__To be done__
Copy the lines below, swapping "computer-use agent" for "screen assistant" wherever it occurs and leaving everything else untouched.
- - - - -
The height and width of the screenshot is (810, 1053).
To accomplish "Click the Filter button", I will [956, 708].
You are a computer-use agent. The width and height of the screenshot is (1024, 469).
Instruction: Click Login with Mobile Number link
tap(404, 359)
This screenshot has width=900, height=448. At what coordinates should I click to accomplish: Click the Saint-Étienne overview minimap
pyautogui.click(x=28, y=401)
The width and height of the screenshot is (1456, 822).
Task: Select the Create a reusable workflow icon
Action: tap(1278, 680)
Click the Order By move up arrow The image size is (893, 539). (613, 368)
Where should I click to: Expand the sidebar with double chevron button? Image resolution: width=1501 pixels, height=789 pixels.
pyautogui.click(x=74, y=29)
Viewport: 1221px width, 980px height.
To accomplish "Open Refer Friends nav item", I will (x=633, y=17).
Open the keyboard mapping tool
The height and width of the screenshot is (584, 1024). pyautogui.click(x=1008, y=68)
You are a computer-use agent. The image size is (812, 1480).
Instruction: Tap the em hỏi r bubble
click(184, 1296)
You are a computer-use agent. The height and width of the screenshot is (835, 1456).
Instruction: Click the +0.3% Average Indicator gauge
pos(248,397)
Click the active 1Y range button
- - - - -
__Answer to the exercise__
The height and width of the screenshot is (810, 1053).
To accomplish "Click the Filter button", I will [956, 708].
You are a screen assistant. The width and height of the screenshot is (1024, 469).
Instruction: Click Login with Mobile Number link
tap(404, 359)
This screenshot has width=900, height=448. At what coordinates should I click to accomplish: Click the Saint-Étienne overview minimap
pyautogui.click(x=28, y=401)
The width and height of the screenshot is (1456, 822).
Task: Select the Create a reusable workflow icon
Action: tap(1278, 680)
Click the Order By move up arrow The image size is (893, 539). (613, 368)
Where should I click to: Expand the sidebar with double chevron button? Image resolution: width=1501 pixels, height=789 pixels.
pyautogui.click(x=74, y=29)
Viewport: 1221px width, 980px height.
To accomplish "Open Refer Friends nav item", I will (x=633, y=17).
Open the keyboard mapping tool
The height and width of the screenshot is (584, 1024). pyautogui.click(x=1008, y=68)
You are a screen assistant. The image size is (812, 1480).
Instruction: Tap the em hỏi r bubble
click(184, 1296)
You are a screen assistant. The height and width of the screenshot is (835, 1456).
Instruction: Click the +0.3% Average Indicator gauge
pos(248,397)
Click the active 1Y range button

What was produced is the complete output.